EXERCISE DIRECTIONS
Please change the MCP security report starting with "Every tool we" and going on through "600 (29.5%)", putting "graph" wherever "chart" appears.

PROVIDED PASSAGE
◆ ◆ ◆ ◆

// PolicyLayer Research · June 2026 edition

The State of MCP Security

What 2,031 MCP servers can actually do to your systems.

We classified every tool on every Model Context Protocol server we could enumerate from the public registries — 31,000 tools across 2,031 working servers. The data shows an ecosystem that hands AI agents wide, dangerous, and almost entirely unannounced control over the systems they touch.

42%
of MCP servers expose a tool that destroys data or executes commands
94%
probability that a five-server stack exposes such a tool. 99% at ten.
96.1%
of MCP tools don't warn the agent about destructive behaviour
49%
of MCP servers that touch money also expose tools that destroy data
Dataset snapshot 1 June 2026 · updated monthly. Methodology in the appendix.

Six things moved meaningfully since last month.

Dataset size
+13.7%
Servers with a parseable tool list grew from 1,787 to 2,031.
Risk shift
+81.9%
SmartBear MCP — risk score moved from 30.81 to 56.03.
New entrant
Top 10
AdButler entered the ten riskiest servers (risk score 172.54).
New entrant
Top 10
Arcane entered the ten riskiest servers (risk score 48.84).
New entrant
Top 10
io.github.JXUE0/opencut-controller entered the ten riskiest servers (risk score 47.56).
New entrant
Top 10
AWS Bedrock AgentCore MCP Server entered the ten riskiest servers (risk score 36.79).

Risk score is a server's tool count multiplied by the average risk weight of its tools — it climbs with both breadth and danger, so a server ranks highly only when it exposes many tools and those tools skew destructive. A change is flagged here when destructive share shifts ±3 points, the dataset size shifts ±10%, any named server's risk score shifts ±10%, or a server newly enters the ten riskiest.

1. What MCP servers actually do

Every tool we found was classified into one of six risk categories: read-only, write, execute, destructive, financial, or other. The chart below shows how many of the 2,031 servers in our dataset expose at least one tool in each category.

Read
1,888 (93%)
Write
1,087 (53.5%)
Execute
600 (29.5%)
Destructive
508 (25%)
Other
71 (3.5%)
Financial
70 (3.4%)

Servers usually expose tools in multiple categories — an integration that lists, creates, and deletes records lands in Read, Write and Destructive simultaneously. Percentages are of the 2,031 servers in the dataset.

2. One in four MCP servers can permanently destroy data

508 servers (25%) expose at least one destructive tool — deleting records, dropping tables, wiping indexes, force-pushing branches, removing cloud resources. These are operations that a human operator would normally guard with a confirmation dialog or a four-eyes review. When invoked through MCP, they fire on the model's first decision.

Another 600 servers (29.5%) can execute arbitrary commands — shell, scripts, container exec, SQL with no read-only enforcement. Combine the two: roughly four in ten MCP servers give an agent a way to do something it cannot easily undo.

508
MCP servers ship a delete-first tool. Most don't ask twice.

◆ ◆ ◆ ◆

GIVEN INFORMATION
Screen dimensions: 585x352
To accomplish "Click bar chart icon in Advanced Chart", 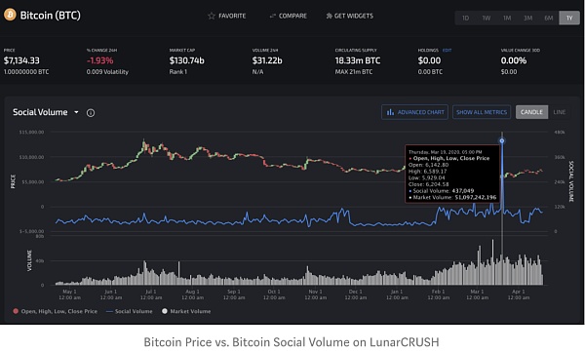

◆ ◆ ◆ ◆

PROBLEM SOLUTION
Every tool we found was classified into one of six risk categories: read-only, write, execute, destructive, financial, or other. The graph below shows how many of the 2,031 servers in our dataset expose at least one tool in each category.

Read
1,888 (93%)
Write
1,087 (53.5%)
Execute
600 (29.5%)